Jackie Chan : la force des poings, le pouvoir du rire

À l’occasion du soixante-sixième anniversaire de Jackie Chan, Metz Today a décidé de revenir de manière succincte sur la carrière de l’acteur et ses moments les plus marquants. Un artiste martial complet ayant à sa manière imposé une nouvelle vision du cinéma d’action.

 

L’enfance

7 avril 1954 : un véritable boulet de canon voit le jour. Sans mauvais jeu de mot bien sûr : car du haut de ses 55 cm et surtout de son poids de 5,4 kg, le petit Chan Kong-Sang est surnommé Pao-pao, traduit littéralement par… boulet de canon. Né de parents travaillant en tant que cuisiniers à l’ambassade française d’Hong Kong, et n’étant pas spécialement assidu à l’école, il souhaite très tôt s’orienter vers une carrière artistique. S’ensuivent, dès ses 7 ans, 10 années rigoureuses à la China Drama Academy, une académie d’étude du théâtre chinois dirigée d’une main de fer par Yu Jim-yuen. Aussi dure soit-elle, autant moralement que physiquement, c’est durant cette période que le jeune artiste en herbe excelle en acrobaties et arts martiaux, et aura la condition physique qui le caractérisera des années durant, lui permettant d’exécuter les plus incroyables des cascades. Comme il le dit lui-même : « Sans ces années, point de Jackie Chan ! »

 

D’ailleurs, savez-vous d’où lui vient ce petit sobriquet ? Tout simplement durant un séjour en Australie, où il décida de rejoindre ses parents après quelques rôles mineurs au cinéma. Travaillant à l’époque dans le bâtiment pour vivre, un camarade contremaitre prénommé Jack le prit son aile, et le surnomme rapidement Little Jack. Il n’en fallut pas plus pour que Jackie Chan voie le jour.

 

Des débuts peu glorieux

Les quelques rôles évoqués précédemment résidaient surtout en tant que doublure cascade dans quelques films de l’époque, mais aussi en faire valoir de Bruce Lee dans les films La Fureur de Vaincre et Opération Dragon. À la mort du prodige martial, véritable coup de massue au sein du cinéma asiatique, les producteurs les plus ambitieux s’empressaient de trouver un remplaçant, un successeur, afin de surfer sur cette vague nouvelle du cinéma d’arts martiaux que le petit dragon avait apportée à l’écran. Jackie Chan fait malheureusement parti de ceux-là. S’ensuit donc La Nouvelle Fureur de Vaincre, remake mal caché et fausse suite du film de 1974, réalisé par Lo Wei, mauvais cinéaste mais impitoyable businessman, qui voulait faire de Jackie Chan SA star. On ne peut en vouloir à ce dernier : avoir le premier rôle dans une production d’envergure, ce fut l’opportunité idéale pour lui de se faire connaitre. Malheureusement, le film est de qualité médiocre, bien que les combats soient corrects dans l’ensemble, Chan officiant pleinement à la chorégraphie.

EXTRAIT SOURCE:
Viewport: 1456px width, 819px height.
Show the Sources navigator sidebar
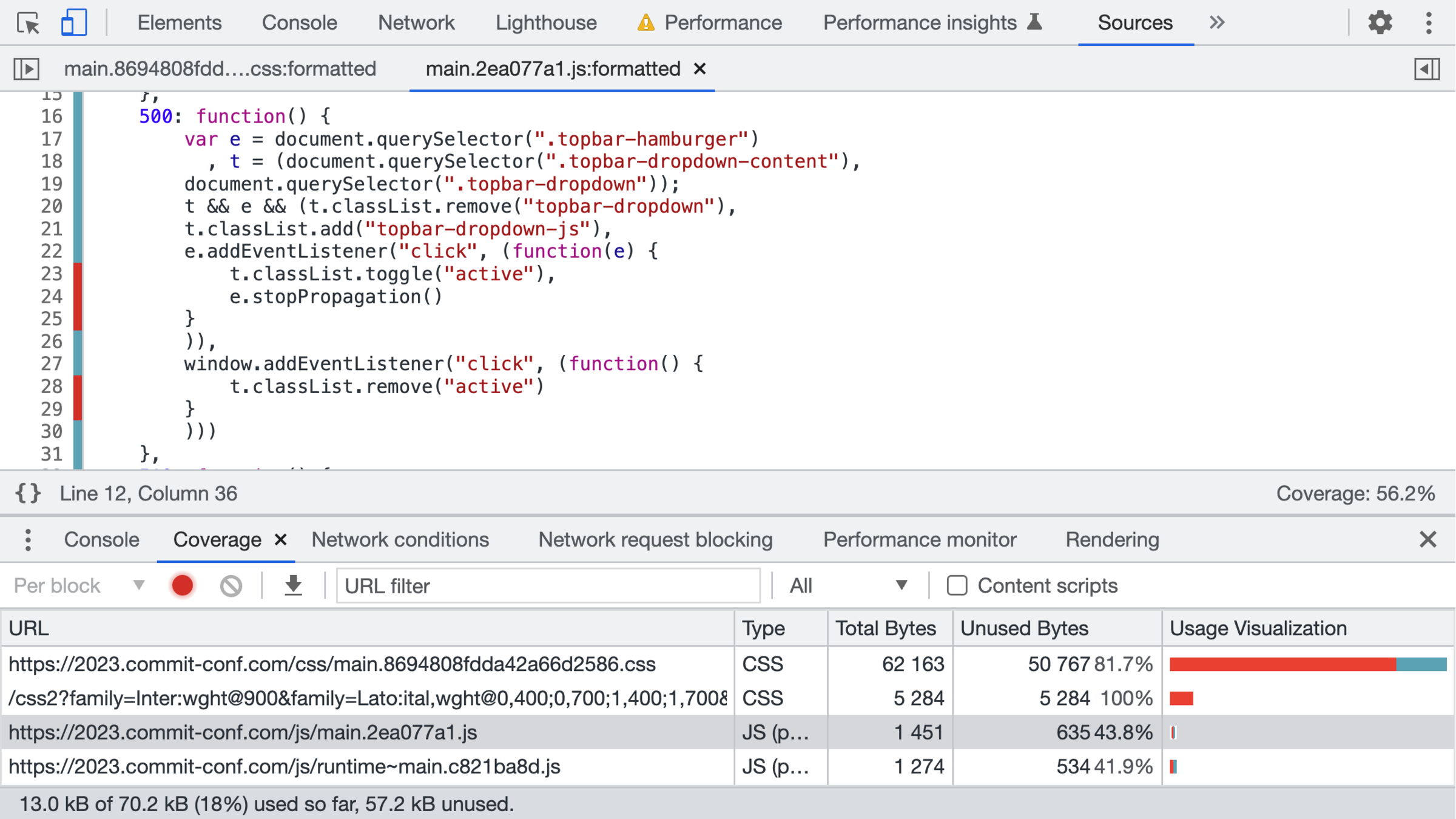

LISTE DES TÂCHES:
A. Répondez à ces questions à partir du texte sur Jackie Chan :
(i) À quel âge Chan Kong-Sang commence-t-il ses années à la China Drama Academy ?
(ii) Quel surnom le contremaître prénommé Jack lui donne-t-il ?
(iii) Qui réalise La Nouvelle Fureur de Vaincre ?
B. Traduisez en anglais cette phrase du texte sur Jackie Chan : « Il n’en fallut pas plus pour que Jackie Chan voie le jour. »

RÉPONSES ATTENDUES:
A.
(i) Dès ses 7 ans.
(ii) Little Jack.
(iii) Lo Wei.

B. That was all it took for Jackie Chan to be born.